At present we are in preparation of a linkage and association study for the new 500K Affymetrix GeneChip.

Outlook
The 500K GeneChip with SNP genotypes at a mean distance of about 6 kBP will allow a genome-wide characterization of regions with high linkage disequilibrium and give the possibility for estimating haplotypes and their association to the trait. The choice of the sample (250 nuclear families with 2 children each) allows linkage analysis and as association studies by TDT test, so that results of the different approaches, their strength and weaknesses may easily be compared. However, an expected calling rate of around 90 percent may cause some problems. One could skip those SNP with too low a calling rate or find ways to overcome it, possibly by using haplotype analysis also over those no called genotypes, in the hope, that the population-based haplotypes will repair those not called genotypes.
To circumvent inflation of the association by multiple testing, we use a two stage study design, with the first stage using the gene chip data as explorative sample for finding a certain limited set of significant SNP, which will then be tested in a second confirmatory set of similar sample size and a much lower Bonferroni correction.
The huge amount of genome-wide genotyping data via the Affymetrix chips over all genotyping projects at the GMC present a valuable source for the analysis of the underlying population. In the framework of NGFN2 most of the studies will come from regions of Germany and even if cases (and quite often also controls) are sampled with a bias in respect to the underlying traits, a large number of genotyped chromosomes, which are not at all linked to the trait, could serve as unbiased sample. With this in mind, one could compare the genotypes on these chromosomes for population stratification, using the programs structure and Strat and look if either the population stratification, if there is any, differs between different chromosomes of the same study, or on the other side, there is a difference between the same chromosome for different studies from the same region.

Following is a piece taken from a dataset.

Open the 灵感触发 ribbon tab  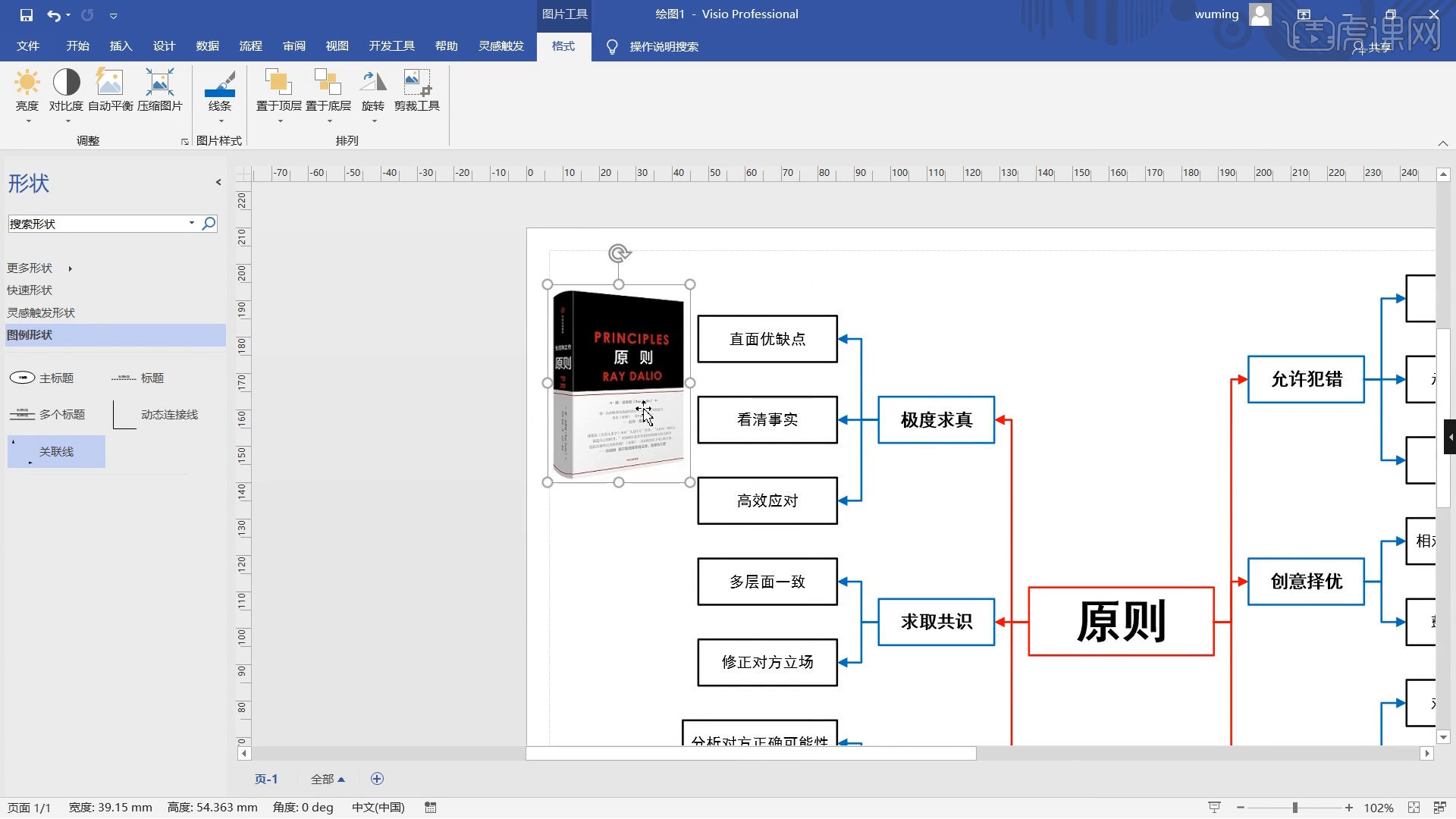pos(500,46)
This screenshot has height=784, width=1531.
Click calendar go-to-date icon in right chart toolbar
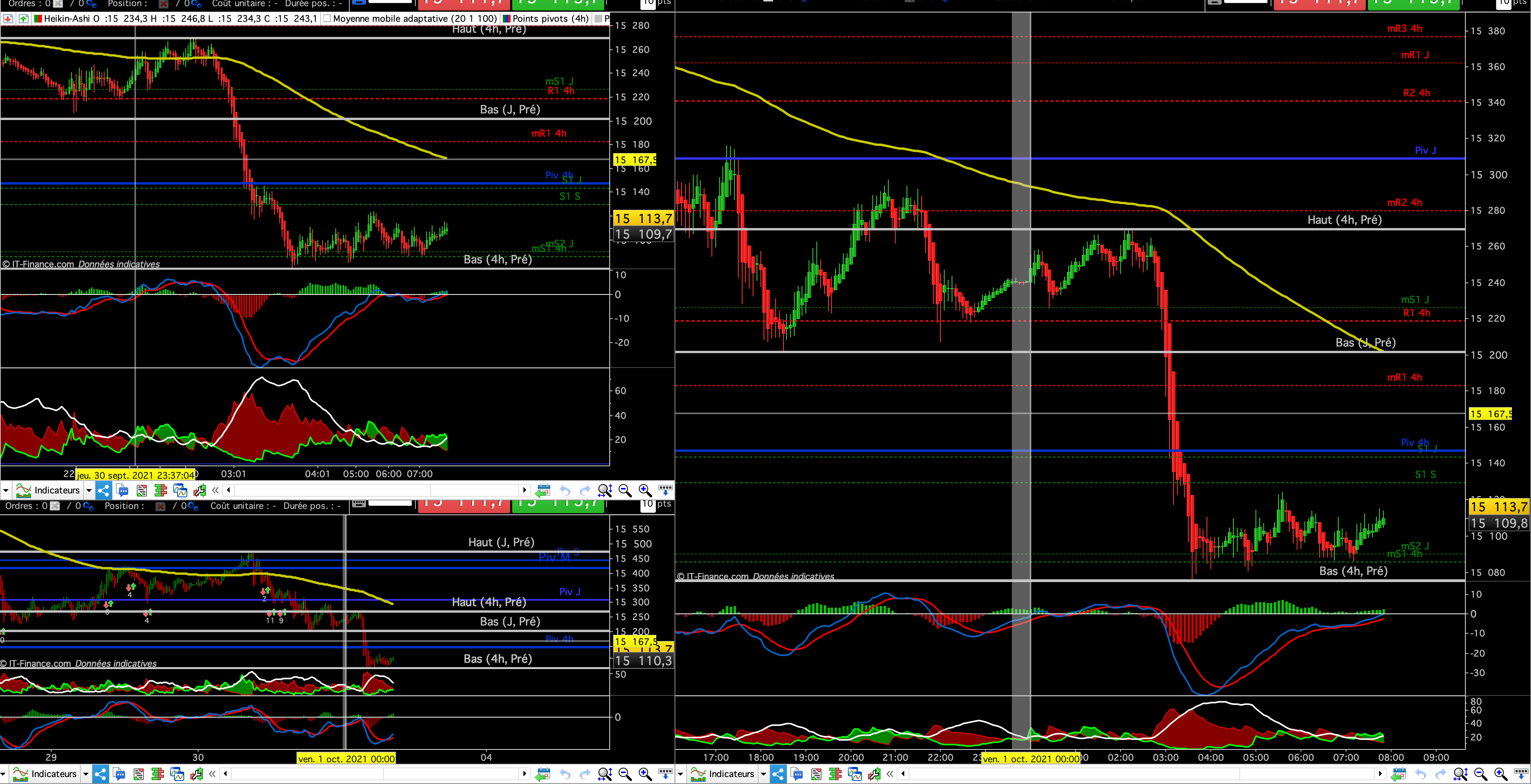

This more and more increasing data base could in this way serve to elucidate the population characteristics of the underlying German population, which is of great importance for all association studies carried out on this population background.

Lit.: 1. Pritchard JK et al. Influence of Population Structure Using Multilocus Genotype Data., Genetics. 2000;155:945-59. 2. Pritchard JK et al. Association mapping in structured populations. Am J. Hum Genet. 2000;67:170-81. 3. Rueschendorf F et al. ALOHOMORA: a tool for linkage analysis using 10K SNP data. Bioinformatics. 2005;21:2123-5. 4. Abecasis GR et al. GRR: graphical representation of relationship errors.  Bioinformatics. 2001;17(8):742-3. 5. O'Connell JR et al. PedCheck: A program for identifying genotype incompatibilities in linkage analysis. Am J Hum Genet. 1997;63:259-66. 6. Abecasis GR et al. Merlin-rapid analysis of dense genetic maps using sparse gene flow trees.  Nat Genet. 2002;30(1):97-101. 7. Gudbjartsson DF et al. Allegro, a new computer program for multipoint linkage analysis.  Nat Genet. 2000 May.25(1):12-3. 8. Kruglyak L et al. Parametric and nonparametric linkage analysis: a unified multipoint approach. Am J Hum Genet. 1996;58(6):1347-63. 9. Sobel E et al. Descent graphs in pedigree analysis: applications to haplotyping, location scores, and marker-sharing statistics. Am J Hum Genet. 1996;58(6):1323-37. 10. Goedde R et al. Association of the HLA region with multiple sclerosis as confirmed by a genome screen using >10,000 SNPs on DNA chips. J Mol Med. 2005;83(6):486-94.